## Problem requirements
Please copy the lines of data below word for word, beginning with the line that contains "The height and width of the screenshot is (821, 1456)." and stopping after the line that contains "click(884, 260)".

## Data for processing

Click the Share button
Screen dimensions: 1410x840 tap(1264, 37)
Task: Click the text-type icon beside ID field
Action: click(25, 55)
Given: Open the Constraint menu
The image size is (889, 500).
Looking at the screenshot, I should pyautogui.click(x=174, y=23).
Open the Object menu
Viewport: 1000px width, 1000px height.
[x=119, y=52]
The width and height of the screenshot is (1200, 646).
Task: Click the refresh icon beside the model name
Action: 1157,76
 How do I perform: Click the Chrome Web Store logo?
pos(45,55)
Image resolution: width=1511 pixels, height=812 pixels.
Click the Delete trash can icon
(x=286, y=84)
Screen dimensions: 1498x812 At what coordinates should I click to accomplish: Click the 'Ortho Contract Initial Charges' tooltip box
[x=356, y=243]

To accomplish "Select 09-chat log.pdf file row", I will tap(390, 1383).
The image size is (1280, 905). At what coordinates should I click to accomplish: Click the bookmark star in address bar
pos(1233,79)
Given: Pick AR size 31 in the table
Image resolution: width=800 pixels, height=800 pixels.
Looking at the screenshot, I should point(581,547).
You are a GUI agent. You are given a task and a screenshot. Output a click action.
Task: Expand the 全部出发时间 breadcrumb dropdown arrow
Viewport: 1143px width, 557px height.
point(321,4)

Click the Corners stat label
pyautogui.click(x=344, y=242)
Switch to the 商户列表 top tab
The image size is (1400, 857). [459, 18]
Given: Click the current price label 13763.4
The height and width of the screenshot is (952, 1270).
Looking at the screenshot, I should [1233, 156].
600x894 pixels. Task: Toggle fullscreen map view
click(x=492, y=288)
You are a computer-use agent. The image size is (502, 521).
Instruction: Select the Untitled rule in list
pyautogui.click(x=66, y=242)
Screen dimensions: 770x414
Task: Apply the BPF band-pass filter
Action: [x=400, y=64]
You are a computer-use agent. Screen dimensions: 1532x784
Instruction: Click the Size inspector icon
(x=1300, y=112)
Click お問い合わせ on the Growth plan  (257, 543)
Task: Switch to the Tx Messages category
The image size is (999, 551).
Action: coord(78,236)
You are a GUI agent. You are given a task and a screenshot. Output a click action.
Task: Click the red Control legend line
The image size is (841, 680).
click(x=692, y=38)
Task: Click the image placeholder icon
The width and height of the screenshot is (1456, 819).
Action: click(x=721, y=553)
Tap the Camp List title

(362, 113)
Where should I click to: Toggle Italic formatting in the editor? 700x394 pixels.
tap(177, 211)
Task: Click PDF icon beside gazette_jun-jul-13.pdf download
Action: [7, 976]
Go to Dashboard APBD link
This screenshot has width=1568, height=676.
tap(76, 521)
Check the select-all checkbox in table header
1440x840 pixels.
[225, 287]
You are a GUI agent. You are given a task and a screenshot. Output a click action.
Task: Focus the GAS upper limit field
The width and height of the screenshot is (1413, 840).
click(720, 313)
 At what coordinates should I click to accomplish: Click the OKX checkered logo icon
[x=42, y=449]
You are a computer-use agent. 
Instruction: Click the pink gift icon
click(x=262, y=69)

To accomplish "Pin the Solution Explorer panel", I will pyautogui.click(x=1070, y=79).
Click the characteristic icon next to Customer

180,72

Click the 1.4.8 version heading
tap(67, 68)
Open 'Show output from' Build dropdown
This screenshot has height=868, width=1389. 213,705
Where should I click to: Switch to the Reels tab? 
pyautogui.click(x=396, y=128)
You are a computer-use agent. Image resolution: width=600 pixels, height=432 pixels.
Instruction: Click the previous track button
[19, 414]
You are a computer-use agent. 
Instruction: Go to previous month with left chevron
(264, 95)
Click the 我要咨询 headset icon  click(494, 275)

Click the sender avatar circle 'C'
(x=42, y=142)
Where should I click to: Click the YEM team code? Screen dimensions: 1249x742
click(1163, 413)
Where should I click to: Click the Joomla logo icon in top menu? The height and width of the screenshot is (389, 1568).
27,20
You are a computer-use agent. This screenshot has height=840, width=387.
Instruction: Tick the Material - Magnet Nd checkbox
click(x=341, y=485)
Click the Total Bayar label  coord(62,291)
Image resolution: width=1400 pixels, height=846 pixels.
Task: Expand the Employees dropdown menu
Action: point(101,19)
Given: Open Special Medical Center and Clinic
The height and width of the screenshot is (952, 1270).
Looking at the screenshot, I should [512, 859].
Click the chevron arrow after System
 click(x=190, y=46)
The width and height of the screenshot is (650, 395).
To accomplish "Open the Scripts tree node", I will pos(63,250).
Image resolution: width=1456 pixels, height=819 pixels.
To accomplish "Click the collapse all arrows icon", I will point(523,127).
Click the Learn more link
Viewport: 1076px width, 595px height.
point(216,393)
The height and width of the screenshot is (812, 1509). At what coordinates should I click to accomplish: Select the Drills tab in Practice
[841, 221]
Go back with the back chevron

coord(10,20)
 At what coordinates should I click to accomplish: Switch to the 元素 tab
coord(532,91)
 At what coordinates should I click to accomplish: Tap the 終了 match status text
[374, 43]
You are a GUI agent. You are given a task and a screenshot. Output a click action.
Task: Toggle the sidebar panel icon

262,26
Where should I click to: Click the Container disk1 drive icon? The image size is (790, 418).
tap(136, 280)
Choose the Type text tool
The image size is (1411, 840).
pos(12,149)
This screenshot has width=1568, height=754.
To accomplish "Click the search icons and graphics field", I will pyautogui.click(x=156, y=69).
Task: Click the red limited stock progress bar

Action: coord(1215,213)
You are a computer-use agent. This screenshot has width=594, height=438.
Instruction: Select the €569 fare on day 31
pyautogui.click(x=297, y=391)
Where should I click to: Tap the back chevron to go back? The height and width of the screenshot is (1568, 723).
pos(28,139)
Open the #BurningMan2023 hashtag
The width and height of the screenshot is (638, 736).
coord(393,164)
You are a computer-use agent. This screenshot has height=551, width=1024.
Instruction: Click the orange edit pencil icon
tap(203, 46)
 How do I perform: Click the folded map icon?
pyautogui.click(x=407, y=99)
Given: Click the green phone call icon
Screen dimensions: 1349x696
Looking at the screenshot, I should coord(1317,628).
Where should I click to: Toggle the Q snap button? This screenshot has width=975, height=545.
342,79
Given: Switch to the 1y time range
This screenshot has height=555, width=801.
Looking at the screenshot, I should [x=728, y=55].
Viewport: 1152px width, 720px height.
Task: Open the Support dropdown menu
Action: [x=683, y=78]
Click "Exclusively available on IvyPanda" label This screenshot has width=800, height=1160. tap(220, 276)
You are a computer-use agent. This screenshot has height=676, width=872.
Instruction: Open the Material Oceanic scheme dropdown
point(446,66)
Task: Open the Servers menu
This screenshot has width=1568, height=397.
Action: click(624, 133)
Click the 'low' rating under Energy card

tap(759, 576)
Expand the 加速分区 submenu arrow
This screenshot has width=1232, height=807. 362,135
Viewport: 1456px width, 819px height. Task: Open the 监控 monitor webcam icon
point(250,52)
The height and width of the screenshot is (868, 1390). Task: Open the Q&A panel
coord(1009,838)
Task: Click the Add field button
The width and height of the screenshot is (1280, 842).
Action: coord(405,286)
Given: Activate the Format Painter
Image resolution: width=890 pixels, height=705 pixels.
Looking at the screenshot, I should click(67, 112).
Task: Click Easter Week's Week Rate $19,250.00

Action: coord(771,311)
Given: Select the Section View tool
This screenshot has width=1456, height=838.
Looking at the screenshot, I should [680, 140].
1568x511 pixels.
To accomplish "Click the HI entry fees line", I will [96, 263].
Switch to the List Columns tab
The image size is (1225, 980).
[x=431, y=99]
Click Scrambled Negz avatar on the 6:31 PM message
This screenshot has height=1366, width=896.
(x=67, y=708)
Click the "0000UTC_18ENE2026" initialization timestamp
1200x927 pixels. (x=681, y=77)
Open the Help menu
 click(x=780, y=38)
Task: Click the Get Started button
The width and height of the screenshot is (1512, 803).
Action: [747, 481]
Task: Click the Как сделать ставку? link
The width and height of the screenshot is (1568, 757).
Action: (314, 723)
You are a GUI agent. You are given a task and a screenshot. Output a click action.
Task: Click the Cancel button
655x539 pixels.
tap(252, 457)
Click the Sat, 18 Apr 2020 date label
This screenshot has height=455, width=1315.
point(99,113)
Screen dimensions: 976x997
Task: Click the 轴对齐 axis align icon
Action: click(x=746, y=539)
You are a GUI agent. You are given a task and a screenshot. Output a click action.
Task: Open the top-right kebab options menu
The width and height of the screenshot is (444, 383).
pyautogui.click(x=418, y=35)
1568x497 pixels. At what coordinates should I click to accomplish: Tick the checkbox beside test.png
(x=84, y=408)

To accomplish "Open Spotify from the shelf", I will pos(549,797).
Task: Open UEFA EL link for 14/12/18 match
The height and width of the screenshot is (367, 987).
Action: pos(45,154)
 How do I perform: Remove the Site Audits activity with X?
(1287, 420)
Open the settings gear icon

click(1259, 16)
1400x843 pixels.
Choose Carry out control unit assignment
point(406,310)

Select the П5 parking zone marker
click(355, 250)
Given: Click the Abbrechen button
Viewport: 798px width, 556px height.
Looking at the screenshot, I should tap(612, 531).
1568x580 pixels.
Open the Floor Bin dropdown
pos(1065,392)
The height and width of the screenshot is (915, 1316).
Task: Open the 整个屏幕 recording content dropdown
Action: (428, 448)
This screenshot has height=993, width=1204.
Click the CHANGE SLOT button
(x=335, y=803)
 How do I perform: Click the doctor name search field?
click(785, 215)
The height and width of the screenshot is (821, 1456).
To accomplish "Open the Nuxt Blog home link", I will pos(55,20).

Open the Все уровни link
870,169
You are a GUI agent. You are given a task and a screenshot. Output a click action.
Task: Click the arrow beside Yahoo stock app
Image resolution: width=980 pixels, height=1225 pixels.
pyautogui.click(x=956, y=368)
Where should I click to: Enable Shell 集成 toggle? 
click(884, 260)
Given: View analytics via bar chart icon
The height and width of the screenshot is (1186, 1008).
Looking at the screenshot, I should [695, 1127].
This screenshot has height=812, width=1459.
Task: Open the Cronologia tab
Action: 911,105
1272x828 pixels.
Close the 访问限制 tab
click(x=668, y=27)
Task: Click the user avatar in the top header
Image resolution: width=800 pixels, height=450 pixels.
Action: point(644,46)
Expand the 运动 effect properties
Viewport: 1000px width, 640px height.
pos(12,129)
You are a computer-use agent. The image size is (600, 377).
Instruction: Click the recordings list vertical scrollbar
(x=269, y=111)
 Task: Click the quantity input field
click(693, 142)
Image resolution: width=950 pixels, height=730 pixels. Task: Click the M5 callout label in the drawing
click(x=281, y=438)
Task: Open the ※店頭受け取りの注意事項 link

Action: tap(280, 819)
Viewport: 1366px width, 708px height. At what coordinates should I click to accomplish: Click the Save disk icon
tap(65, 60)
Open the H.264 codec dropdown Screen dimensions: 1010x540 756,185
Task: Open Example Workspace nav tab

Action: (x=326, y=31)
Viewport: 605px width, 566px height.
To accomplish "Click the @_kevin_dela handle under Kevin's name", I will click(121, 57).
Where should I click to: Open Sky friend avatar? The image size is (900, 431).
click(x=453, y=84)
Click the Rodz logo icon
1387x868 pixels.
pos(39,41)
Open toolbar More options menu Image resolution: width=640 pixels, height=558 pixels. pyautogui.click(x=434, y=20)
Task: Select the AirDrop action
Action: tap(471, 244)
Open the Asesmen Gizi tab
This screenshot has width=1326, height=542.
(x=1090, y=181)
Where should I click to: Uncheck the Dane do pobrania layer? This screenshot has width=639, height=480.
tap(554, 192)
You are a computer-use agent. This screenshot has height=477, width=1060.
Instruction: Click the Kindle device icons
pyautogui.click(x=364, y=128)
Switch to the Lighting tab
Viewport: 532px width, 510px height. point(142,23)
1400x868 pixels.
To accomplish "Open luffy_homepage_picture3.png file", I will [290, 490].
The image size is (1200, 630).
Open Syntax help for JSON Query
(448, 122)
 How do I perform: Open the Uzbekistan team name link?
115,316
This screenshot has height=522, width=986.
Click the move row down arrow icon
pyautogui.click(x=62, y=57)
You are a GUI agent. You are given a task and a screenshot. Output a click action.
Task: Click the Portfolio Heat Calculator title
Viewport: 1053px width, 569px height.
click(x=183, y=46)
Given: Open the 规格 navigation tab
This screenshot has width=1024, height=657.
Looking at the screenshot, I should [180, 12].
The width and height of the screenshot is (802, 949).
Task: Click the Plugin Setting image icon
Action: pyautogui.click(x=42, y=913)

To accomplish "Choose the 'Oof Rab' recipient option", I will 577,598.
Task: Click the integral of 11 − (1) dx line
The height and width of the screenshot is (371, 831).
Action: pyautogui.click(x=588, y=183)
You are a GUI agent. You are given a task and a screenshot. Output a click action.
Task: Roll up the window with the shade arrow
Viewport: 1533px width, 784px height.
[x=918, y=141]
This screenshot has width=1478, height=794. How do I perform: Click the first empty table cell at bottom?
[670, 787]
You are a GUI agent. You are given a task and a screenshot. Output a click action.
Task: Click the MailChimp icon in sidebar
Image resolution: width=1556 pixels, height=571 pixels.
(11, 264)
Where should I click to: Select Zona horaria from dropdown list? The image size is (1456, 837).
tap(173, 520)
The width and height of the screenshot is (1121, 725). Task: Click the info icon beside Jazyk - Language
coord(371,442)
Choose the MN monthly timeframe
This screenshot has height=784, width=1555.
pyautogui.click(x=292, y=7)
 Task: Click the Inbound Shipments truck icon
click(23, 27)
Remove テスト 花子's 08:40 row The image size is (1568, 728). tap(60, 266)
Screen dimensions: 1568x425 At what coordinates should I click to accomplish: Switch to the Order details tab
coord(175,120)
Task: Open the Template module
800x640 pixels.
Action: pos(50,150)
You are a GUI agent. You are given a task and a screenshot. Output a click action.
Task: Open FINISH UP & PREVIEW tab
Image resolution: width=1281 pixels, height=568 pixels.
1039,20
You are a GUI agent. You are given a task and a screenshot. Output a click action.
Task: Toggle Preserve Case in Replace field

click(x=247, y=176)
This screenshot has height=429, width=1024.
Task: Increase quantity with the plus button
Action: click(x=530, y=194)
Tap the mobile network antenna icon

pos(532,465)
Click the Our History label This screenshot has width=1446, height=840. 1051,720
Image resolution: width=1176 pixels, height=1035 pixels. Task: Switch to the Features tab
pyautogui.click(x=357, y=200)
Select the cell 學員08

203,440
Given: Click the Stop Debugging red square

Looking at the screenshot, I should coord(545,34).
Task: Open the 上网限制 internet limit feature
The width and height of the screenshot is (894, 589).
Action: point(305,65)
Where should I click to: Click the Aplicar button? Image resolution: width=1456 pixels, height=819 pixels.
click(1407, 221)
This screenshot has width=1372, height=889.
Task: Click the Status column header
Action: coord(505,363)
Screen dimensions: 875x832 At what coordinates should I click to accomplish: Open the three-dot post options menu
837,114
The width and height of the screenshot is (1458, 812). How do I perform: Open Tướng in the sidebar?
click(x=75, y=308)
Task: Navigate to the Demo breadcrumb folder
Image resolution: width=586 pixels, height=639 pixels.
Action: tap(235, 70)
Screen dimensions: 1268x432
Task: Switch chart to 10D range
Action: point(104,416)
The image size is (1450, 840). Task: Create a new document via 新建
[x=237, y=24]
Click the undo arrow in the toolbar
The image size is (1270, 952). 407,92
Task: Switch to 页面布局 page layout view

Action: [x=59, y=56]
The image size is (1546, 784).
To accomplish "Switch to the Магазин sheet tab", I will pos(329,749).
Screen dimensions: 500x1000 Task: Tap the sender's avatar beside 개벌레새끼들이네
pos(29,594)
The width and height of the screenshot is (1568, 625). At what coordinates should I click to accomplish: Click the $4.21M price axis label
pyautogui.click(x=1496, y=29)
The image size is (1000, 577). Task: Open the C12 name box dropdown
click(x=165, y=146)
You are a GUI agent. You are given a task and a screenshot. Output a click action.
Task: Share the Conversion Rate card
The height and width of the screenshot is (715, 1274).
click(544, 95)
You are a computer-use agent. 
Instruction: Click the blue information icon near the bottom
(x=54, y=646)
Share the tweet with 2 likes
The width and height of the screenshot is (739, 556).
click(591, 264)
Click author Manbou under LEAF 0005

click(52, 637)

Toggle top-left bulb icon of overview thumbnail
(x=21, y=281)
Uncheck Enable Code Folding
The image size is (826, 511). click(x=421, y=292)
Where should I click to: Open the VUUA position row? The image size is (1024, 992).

## Solution
The height and width of the screenshot is (821, 1456).
To accomplish "Open the Nuxt Blog home link", I will pos(55,20).

Open the Все уровни link
870,169
You are a GUI agent. You are given a task and a screenshot. Output a click action.
Task: Click the arrow beside Yahoo stock app
Image resolution: width=980 pixels, height=1225 pixels.
pyautogui.click(x=956, y=368)
Where should I click to: Enable Shell 集成 toggle? 
click(884, 260)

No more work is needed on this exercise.